Pharmacokinetics and metabolism of Dihydroquercetin isolated from Larix sibirica Ledeb

Abstract

The aim of this study was the investigation of the pharmacokinetic processes of Dihydroquercetin isolated from Larix sibirica Ledeb (DHQ; CAS N° 480–18–2, C15H12O7; 2,3-dihydro-2-(3,4-dihydroxyphenil)-3,5,7-trihydroxyphenil-4H-1-benzopyran-4-on; 3,5,7,3',4'-penta-hydroxyflavon) and identification it metabolites in blood plasma and urine after single intravenous, oral administration (12.5, 50mg/kg) in rats. Blood plasma and urine samples of rats, containing DHQ-glucuronide were underwent enzymatic hydrolysis with purified β-glucuronidase solution (1).
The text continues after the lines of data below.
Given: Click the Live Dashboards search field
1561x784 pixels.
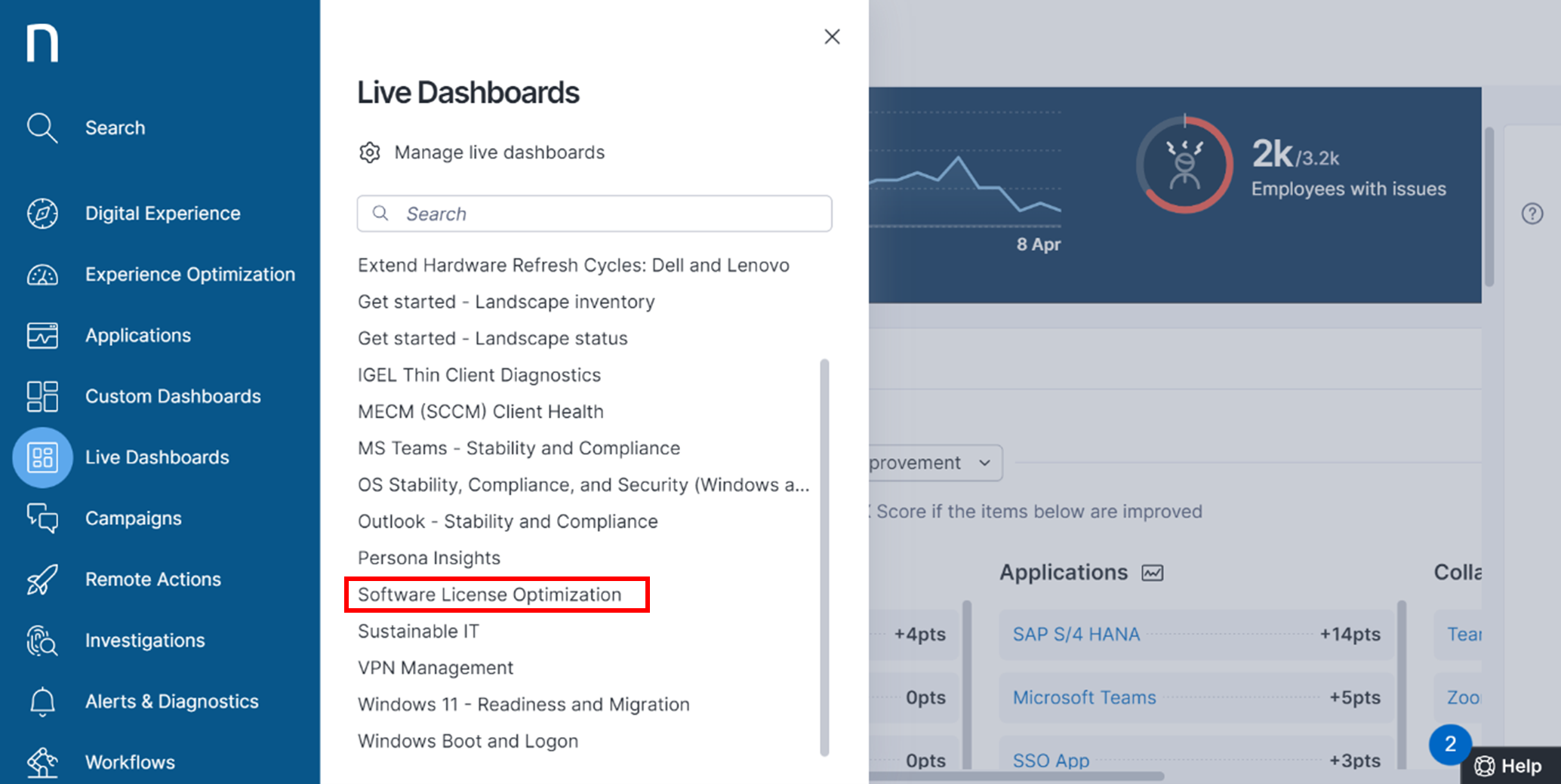Looking at the screenshot, I should [594, 214].
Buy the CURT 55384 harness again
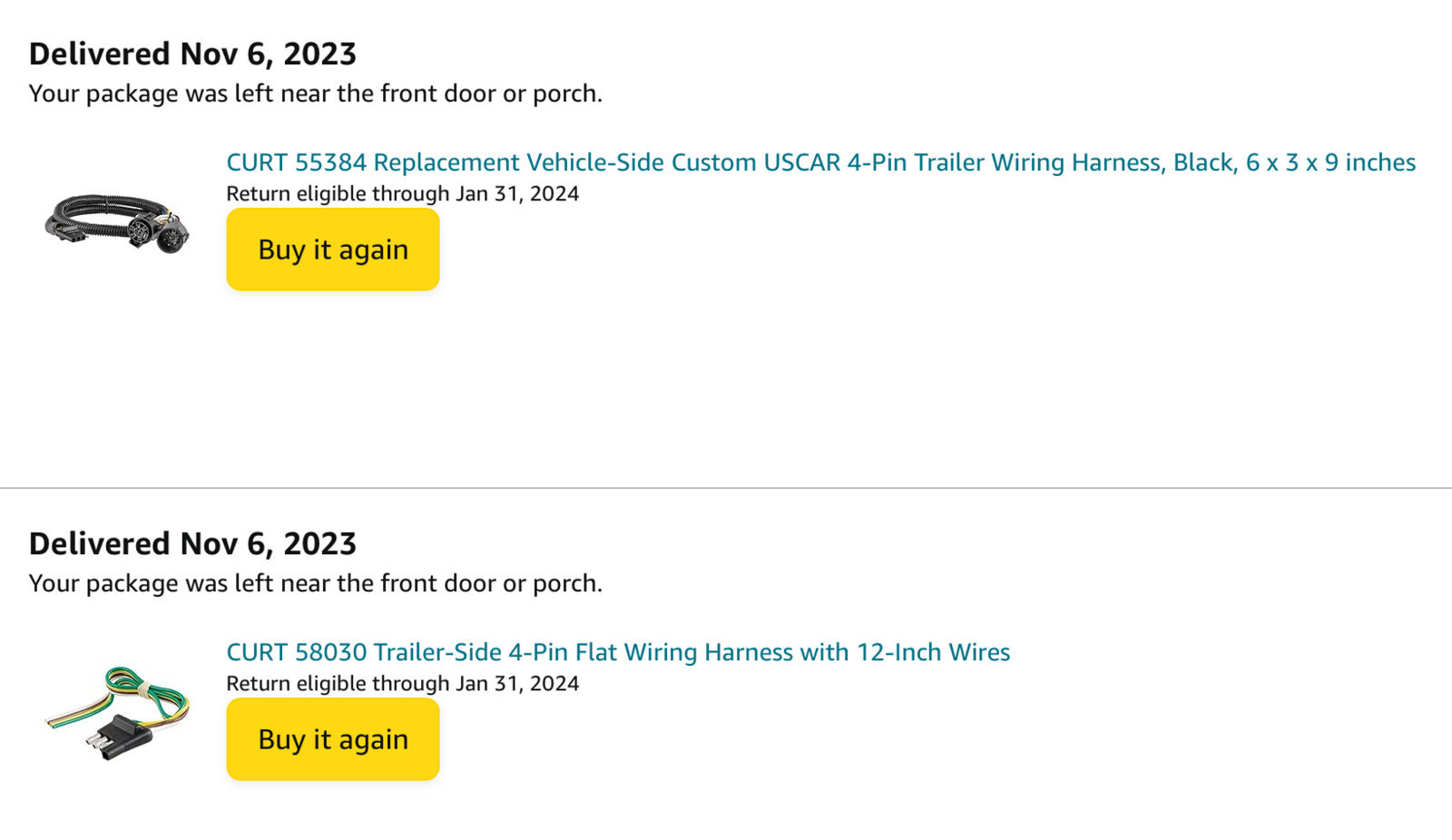This screenshot has width=1452, height=840. click(x=333, y=249)
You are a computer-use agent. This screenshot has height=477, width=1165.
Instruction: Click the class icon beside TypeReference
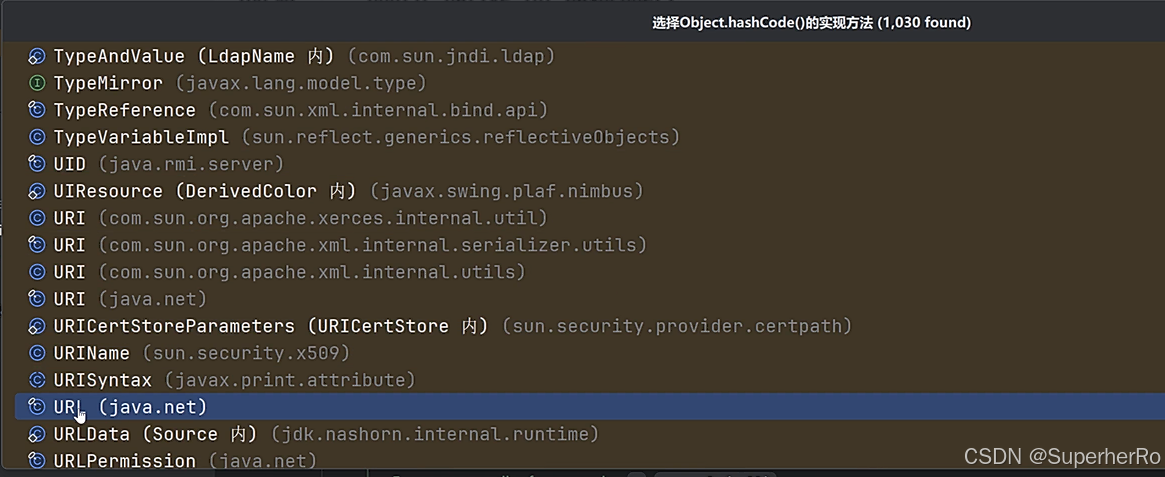point(36,111)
Hydrolyzed samples were extracted with diethyl ether from acidic medium. Quantification of DHQ was performed by reverse-phase HPLC with UV- and MS-detection. It was established that DHQ is a short-living drug (the half-elimination time was not exceed of 1.25h). The drug was determined for 6h in rats. Absolute bioavailability is about 24%. 8.30% of DHQ from administered oral dose (250mg/kg) was excreted with daily urine. Analyzed compound was not detected in feces. In daily urine were detected and preliminary identified in addition to unchanged substance 7 products its biotransformation: stereoisomer of DHQ, methylated metabolite of DHQ, stereoisomer of methylated metabolite of DHQ, DHQ-glucuronide, stereoisomer of DHQ-glucuronide, methylated metabolite of DHQ-glucuronide and stereoisomer of methylated metabolite of DHQ-glucuronide.